O presidente do Senado, Davi Alcolumbre (União-AP), recebeu nesta quinta-feira (6) os ministros da Defesa, José Múcio Monteiro, e da Secretaria de Relações Institucionais (SRI), José Guimarães, em agendas separadas na residência oficial. O encontro ocorre em um contexto de tensão entre o governo federal e o Senado, após a rejeição da indicação de Jorge Messias para o Supremo Tribunal Federal (STF).

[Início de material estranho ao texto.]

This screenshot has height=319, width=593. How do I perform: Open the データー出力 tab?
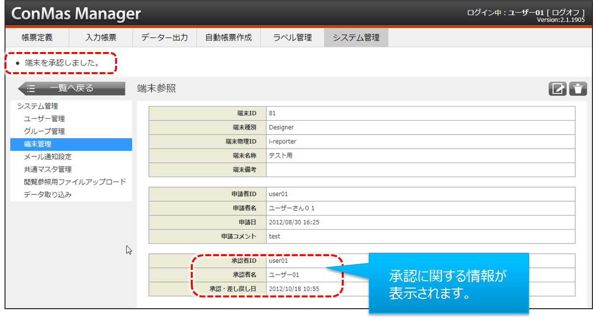164,38
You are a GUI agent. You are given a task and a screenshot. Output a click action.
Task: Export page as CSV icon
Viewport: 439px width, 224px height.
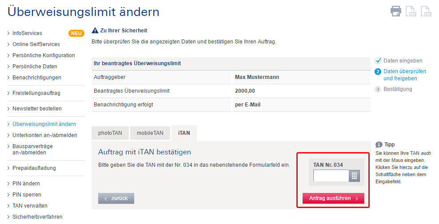pyautogui.click(x=426, y=11)
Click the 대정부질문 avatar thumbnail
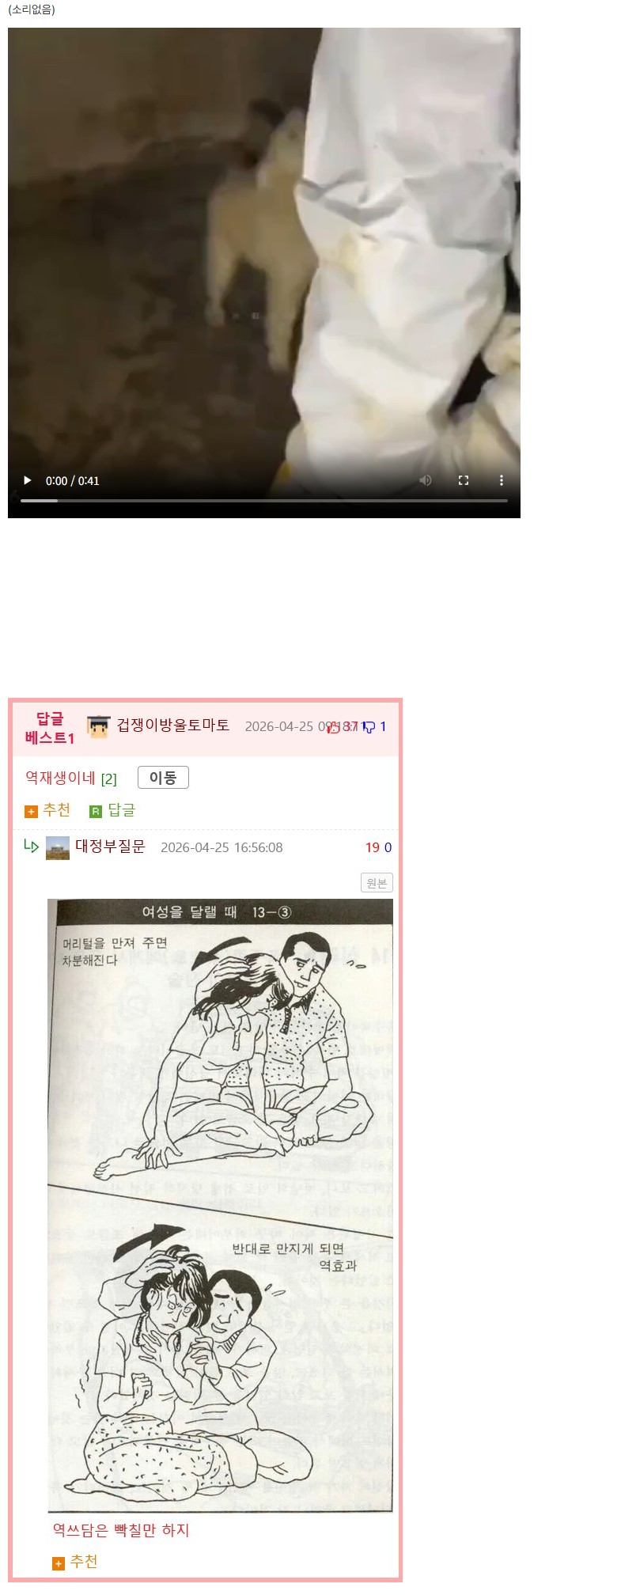The height and width of the screenshot is (1595, 621). point(58,847)
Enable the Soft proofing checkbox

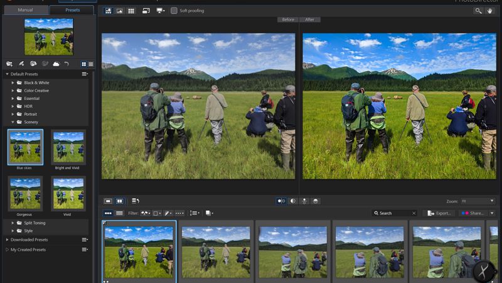[174, 11]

Reunião com Ministro da Defesa
O ministro José Múcio afirmou ao g1 que a conversa com Alcolumbre abordou temas relacionados ao Ministério da Defesa. Questionado sobre a relação do governo com o Senado após a derrota de Messias, Múcio destacou sua crença na pacificação. "O meu perfil é sempre pela pacificação. A tendência é que o Senado e o governo se deem bem, para o bem do Brasil. Passada essa fase abrasiva, as questões vão voltar a encostar", declarou.
Sinais de Reaproximação
Apesar dos gestos, aliados do presidente Luiz Inácio Lula da Silva descartam, por ora, um encontro direto entre Lula e Alcolumbre. Interlocutores do presidente do Senado afirmam que o recebimento dos ministros já é um sinal de reaproximação, mas ressaltam que Alcolumbre só falará com Lula se for procurado. Dessa forma, a comunicação entre os dois deve continuar por meio de interlocutores, principalmente José Guimarães e o líder do governo no Congresso, Randolfe Rodrigues (PT-AP).
Estratégia do Governo
A estratégia do governo é manter o pragmatismo para aprovar pautas prioritárias antes das eleições, como o fim da escala 6x1 e a Proposta de Emenda à Constituição (PEC) da Segurança. O governo busca evitar novos atritos com o Senado e garantir a aprovação de projetos considerados essenciais.
Derrota de Jorge Messias
No dia 29 de abril, o Senado Federal rejeitou a indicação do advogado-geral da União, Jorge Messias, para o cargo de ministro do STF. Foi a primeira vez desde 1894 que os senadores rejeitam uma indicação presidencial ao Supremo. Messias obteve 34 votos favoráveis, 42 contrários e uma abstenção, em votação secreta. Com a rejeição, a mensagem foi arquivada, e o presidente Lula terá que enviar um novo nome para ocupar a vaga deixada por Luis Roberto Barroso. Segundo o blog da Ana Flor, Lula sinalizou que pretende escolher um novo nome ainda neste mandato, sem deixar a decisão para o próximo governo.